In March, Gabriel Boric, at 36 years old, became the youngest president in the country’s history. In the election last year, Boric soundly defeated José Antonio Kast, an ultraconservative, pro-business, law-and-order Catholic who opposed abortion and same-sex marriage and urged voters to “dare to make Chile a great country” (how original). Now, Boric’s cabinet, in a first for Latin America, is predominately female, two ministers are openly gay, and the leftist administration’s agenda focuses on social justice, human rights, and the environment. It gets better: Boric’s partner, Irina Karamanos, a thirty-two-year-old feminist with degrees in anthropology and education, declared that she would “reformulate” the role of First Lady because she was “neither first nor a lady.” In other words, Boric and Karamanos are like the Bidens if you halved their ages and gave them progressive lobotomies.1
And also, if you stacked the decks against them. In the 70s and 80s, the US helped usher in a wave of repression and plundering in Chile that led to the deaths of thousands of people and pushed the country to the brink of economic collapse. This horrible period was especially distressing given the promise of Salvador Allende’s presidency just before. Boric is the only person to win more votes for president than Allende in Chile’s history, and at the risk of pinning too many Frodo-like hopes on one administration, his ascent is an encouraging signal that misguided policies of the past might yet be reversed.
To see what I mean, let’s head back to the Nixon years.

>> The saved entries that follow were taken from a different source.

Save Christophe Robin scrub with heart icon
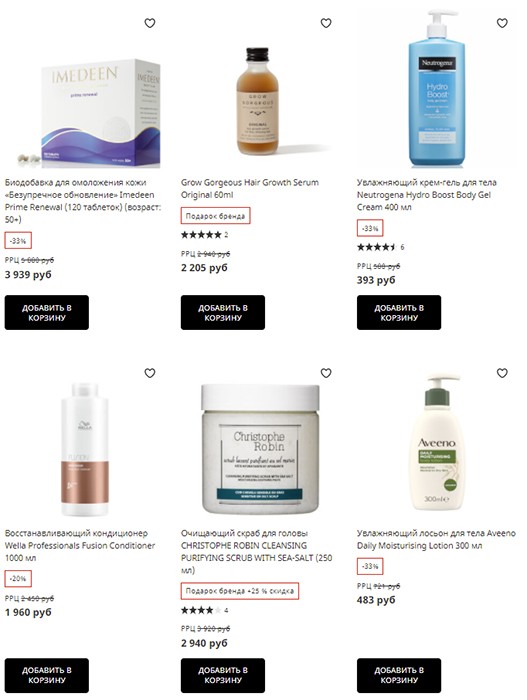 (x=326, y=373)
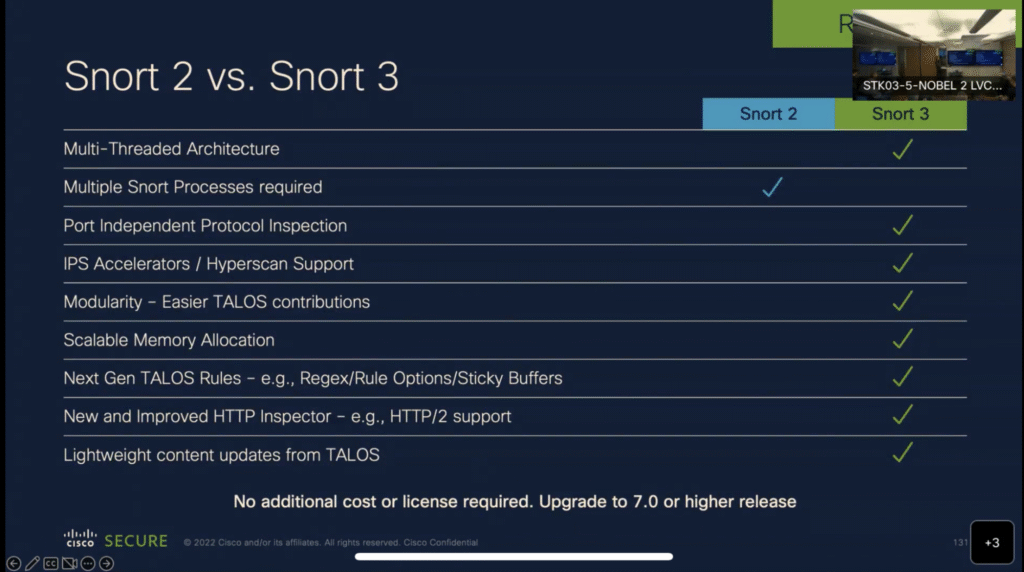Open the more options ellipsis menu

[x=88, y=563]
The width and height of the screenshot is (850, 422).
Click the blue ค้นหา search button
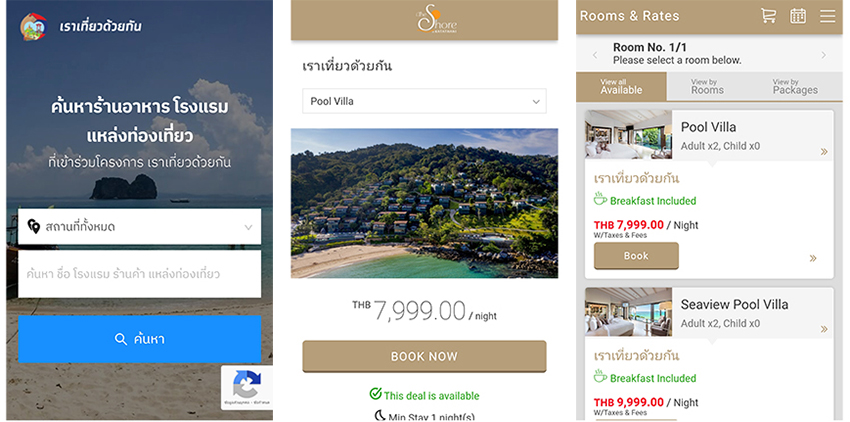click(x=139, y=339)
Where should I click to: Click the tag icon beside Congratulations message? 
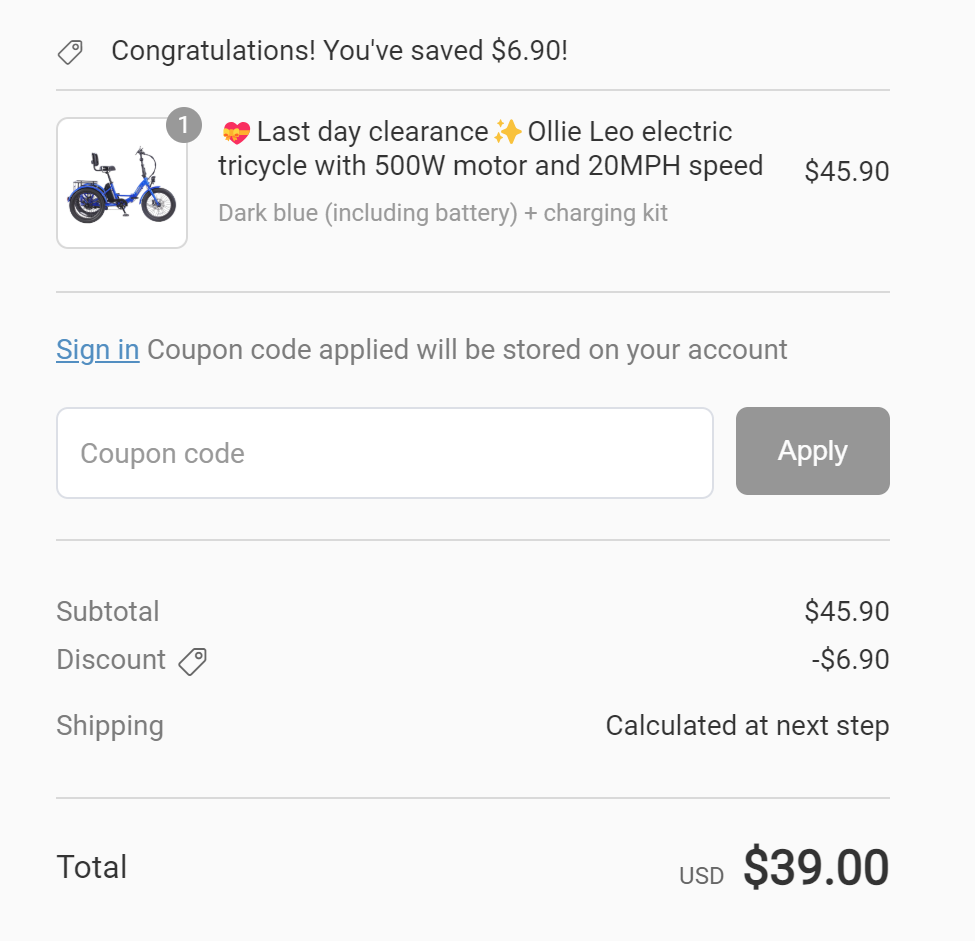tap(70, 52)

After World War II, you might recall from other bits of Skipped History that the US was cuckoo for coup-coup attempts. On orders from Eisenhower, JFK, and LBJ, the CIA spurred regime change in Iran (1953), Guatemala (1954), Brazil (1964), Indonesia (1965), and a host of other countries. Under Nixon, this cycle “continued apace,” writes historian Greg Grandin, particularly in Latin America, where his administration aided the toppling of democratic governments in Uruguay, Ecuador, and Bolivia. As Nixon once observed, “Latin America’s had 150 years of trying,” and “they don’t have much going on down there,” so they might as well welcome US-backed leaders “able to run the damn place.” Nixon’s rationale, which sounds less like the description of an entire continent than a predatorial entrepreneur trying to take over a mismanaged Olive Garden, faced an unparalleled obstacle in Salvador Allende.2
Born into an upper-class family in Santiago in 1907, Allende was a Marxist intellectual who enjoyed sipping red wine in silk tweed jackets. In other words, he didn’t look like a revolutionary, but he acted like one. In 1933, he helped found Chile’s modern Socialist Party, and after becoming a congressman, and later minister of health, he worked on programs that increased pensions for widows, provided prenatal care for women, and introduced workplace safety regulations. In the 50s, as a senator, he authored a bill to build classrooms and hire teachers with the goal of turning Chile “into one big school,” aka my dream political platform. As the literacy rate went up, so too did Allende’s popularity. After running for president three times, on his fourth try, in 1970, 63% of the electorate voted him into power. One Chilean leftist recalls that Allende’s victory brought “hope and joy, even spiritual ecstasy,” and she was convinced, just as many Chileans were, “that we were going to change the world.”3
Nixon and Secretary of State Henry Kissinger feared the same thing. In fact, unlike what US students often learn, the Nixon administration “saw Allende as being a far more serious threat than [Fidel] Castro,” one staffer later remarked. Why? Because unlike Castro, who was busy installing a dictatorship, Allende pursued a peaceful “Chilean way” to socialism and “was a living example of democratic social reform.” The horror! So, even before Allende was elected, Washington began spending millions of dollars to destabilize Chile and prod its military to act.4
A conservative group of Chilean economists, nicknamed the Chicago Boys, welcomed US meddling. In a special program from 1957 to 1970, the Chicago Boys trained in the right-wing, free market economics department at the University of Chicago. Afterward, they returned to Chile to set up free-market think tanks funded by US corporate money. As one of the Chicago alumni attested, they viewed their mission of privatizing healthcare, education, Olive Gardens—just about any and everything—as an existential quest against Allende’s “ideological positions which... perpetuated poverty and backwardness.” The two million or so people who voted for Allende likely disagreed with this assessment. Still, the Chicago Boys assured the military they had a superior economic plan ready just in case Allende should fall.5
Lo and behold, in September 1973, a military junta announced that “after three years of supporting the Marxist cancer,” they considered themselves “obligated to act.”